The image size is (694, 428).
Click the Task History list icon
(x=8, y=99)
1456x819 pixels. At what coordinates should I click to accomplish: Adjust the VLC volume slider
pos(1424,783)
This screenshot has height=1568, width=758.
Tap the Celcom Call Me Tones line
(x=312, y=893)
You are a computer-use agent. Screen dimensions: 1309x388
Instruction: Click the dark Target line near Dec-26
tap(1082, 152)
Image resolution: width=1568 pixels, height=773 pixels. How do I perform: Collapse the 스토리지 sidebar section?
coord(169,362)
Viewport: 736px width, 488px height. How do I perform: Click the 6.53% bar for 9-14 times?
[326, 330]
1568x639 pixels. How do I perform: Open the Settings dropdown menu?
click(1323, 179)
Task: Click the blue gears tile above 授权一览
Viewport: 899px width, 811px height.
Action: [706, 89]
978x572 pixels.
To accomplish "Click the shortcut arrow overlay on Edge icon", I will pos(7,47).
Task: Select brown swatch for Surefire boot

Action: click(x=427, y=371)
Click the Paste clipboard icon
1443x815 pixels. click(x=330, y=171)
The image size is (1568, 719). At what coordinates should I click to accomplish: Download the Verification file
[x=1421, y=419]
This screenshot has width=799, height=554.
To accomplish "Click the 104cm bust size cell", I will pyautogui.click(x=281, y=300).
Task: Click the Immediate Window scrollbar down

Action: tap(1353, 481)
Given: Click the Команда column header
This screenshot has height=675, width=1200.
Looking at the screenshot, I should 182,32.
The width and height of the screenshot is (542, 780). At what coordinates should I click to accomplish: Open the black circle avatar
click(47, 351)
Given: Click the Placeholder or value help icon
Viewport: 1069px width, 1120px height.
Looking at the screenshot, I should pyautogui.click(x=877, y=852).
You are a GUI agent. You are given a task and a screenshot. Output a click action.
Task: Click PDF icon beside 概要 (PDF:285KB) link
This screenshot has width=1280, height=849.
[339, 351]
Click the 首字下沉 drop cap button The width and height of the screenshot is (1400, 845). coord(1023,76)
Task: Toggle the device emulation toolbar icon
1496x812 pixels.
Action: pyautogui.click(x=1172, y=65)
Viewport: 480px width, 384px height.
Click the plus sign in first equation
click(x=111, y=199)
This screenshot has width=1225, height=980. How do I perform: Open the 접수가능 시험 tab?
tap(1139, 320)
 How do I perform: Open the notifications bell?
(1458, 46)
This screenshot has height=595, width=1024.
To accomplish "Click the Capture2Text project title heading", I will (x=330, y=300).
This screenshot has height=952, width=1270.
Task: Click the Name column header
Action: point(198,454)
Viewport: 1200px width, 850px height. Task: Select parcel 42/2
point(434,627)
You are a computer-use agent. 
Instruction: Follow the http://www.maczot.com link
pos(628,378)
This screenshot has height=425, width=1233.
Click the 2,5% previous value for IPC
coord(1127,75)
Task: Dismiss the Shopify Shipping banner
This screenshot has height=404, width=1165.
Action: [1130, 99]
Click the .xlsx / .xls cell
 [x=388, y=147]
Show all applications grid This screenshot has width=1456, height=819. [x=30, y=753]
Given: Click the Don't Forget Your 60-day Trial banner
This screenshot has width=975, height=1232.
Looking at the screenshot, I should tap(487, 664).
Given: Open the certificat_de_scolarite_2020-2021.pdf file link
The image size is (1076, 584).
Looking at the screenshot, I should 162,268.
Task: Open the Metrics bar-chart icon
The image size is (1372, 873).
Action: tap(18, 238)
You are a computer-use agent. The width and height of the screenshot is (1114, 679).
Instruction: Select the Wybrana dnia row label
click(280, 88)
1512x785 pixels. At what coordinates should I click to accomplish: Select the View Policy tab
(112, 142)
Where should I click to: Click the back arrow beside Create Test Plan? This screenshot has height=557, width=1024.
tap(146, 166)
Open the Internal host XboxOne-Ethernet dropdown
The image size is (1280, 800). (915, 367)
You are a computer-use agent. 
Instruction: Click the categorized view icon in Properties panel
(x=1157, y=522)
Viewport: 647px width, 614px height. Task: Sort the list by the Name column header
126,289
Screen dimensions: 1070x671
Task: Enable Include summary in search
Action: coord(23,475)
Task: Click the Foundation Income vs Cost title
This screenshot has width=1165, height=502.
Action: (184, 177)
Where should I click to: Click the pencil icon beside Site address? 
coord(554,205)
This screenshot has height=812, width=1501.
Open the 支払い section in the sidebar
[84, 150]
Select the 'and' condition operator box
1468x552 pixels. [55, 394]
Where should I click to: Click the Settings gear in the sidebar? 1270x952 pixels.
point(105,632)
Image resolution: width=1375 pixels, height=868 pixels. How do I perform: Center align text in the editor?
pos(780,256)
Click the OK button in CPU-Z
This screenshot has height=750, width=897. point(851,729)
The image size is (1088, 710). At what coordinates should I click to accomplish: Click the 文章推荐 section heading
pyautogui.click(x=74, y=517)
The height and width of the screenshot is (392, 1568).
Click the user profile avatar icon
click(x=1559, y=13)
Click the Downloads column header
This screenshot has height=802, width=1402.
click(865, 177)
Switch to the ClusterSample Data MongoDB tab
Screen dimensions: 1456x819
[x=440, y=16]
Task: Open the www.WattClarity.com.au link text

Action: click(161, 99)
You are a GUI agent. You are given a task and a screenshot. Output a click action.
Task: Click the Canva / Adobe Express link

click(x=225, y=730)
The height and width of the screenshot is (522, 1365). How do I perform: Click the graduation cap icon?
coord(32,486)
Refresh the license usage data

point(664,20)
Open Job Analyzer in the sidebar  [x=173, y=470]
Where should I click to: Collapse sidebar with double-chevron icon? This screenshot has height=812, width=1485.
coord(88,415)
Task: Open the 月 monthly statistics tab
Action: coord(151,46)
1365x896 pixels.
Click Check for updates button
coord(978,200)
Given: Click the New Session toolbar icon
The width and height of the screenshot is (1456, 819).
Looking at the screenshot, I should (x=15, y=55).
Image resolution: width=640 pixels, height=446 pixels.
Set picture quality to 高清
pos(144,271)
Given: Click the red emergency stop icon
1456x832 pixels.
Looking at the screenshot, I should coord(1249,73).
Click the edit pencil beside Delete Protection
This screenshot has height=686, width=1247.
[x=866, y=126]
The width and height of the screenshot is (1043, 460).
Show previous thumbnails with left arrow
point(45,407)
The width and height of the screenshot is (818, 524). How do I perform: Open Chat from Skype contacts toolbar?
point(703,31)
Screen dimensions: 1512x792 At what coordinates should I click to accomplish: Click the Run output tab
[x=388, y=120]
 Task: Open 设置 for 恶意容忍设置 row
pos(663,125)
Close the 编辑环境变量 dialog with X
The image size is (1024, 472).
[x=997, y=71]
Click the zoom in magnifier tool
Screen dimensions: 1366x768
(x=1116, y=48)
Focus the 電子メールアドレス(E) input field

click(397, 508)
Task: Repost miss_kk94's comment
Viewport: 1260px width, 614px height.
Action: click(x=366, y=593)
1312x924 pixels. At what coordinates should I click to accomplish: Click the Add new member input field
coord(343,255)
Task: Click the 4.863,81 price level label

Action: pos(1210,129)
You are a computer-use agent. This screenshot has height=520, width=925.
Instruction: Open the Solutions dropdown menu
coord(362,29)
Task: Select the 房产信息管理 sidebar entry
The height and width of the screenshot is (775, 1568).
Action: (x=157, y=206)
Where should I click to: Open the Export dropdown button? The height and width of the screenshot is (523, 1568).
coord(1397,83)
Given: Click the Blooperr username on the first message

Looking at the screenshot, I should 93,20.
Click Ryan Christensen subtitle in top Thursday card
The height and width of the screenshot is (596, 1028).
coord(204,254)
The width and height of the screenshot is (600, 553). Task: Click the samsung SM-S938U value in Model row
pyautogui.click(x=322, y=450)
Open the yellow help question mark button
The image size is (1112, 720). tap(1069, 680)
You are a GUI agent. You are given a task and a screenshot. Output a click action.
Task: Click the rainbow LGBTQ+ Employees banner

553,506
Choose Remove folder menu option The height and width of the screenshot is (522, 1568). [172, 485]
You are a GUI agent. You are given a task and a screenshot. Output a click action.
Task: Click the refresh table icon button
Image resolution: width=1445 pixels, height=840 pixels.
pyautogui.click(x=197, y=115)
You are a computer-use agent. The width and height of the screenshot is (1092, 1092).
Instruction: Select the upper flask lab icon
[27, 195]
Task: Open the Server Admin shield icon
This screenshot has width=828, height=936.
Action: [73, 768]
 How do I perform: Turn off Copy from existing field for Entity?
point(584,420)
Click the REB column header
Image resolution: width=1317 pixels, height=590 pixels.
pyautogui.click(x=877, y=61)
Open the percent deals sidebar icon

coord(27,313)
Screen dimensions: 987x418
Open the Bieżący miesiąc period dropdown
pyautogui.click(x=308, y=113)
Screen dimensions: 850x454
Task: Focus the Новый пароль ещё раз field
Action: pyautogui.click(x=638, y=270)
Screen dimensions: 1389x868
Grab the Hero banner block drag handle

=====

- PROBLEM DESCRIPTION
Extract every row above that contains the string "size".

- RESPONSE TO THE EXERCISE
The image size is (694, 428).
The image size is (1568, 719). At what coordinates should I click to accomplish: Download the Verification file
To accomplish "Click the 104cm bust size cell", I will pyautogui.click(x=281, y=300).
The image size is (1076, 584).
The image size is (1372, 873).
The image size is (1280, 800). (915, 367)
The image size is (1088, 710). At what coordinates should I click to accomplish: Click the 文章推荐 section heading
The image size is (1024, 472).
The image size is (1112, 720). tap(1069, 680)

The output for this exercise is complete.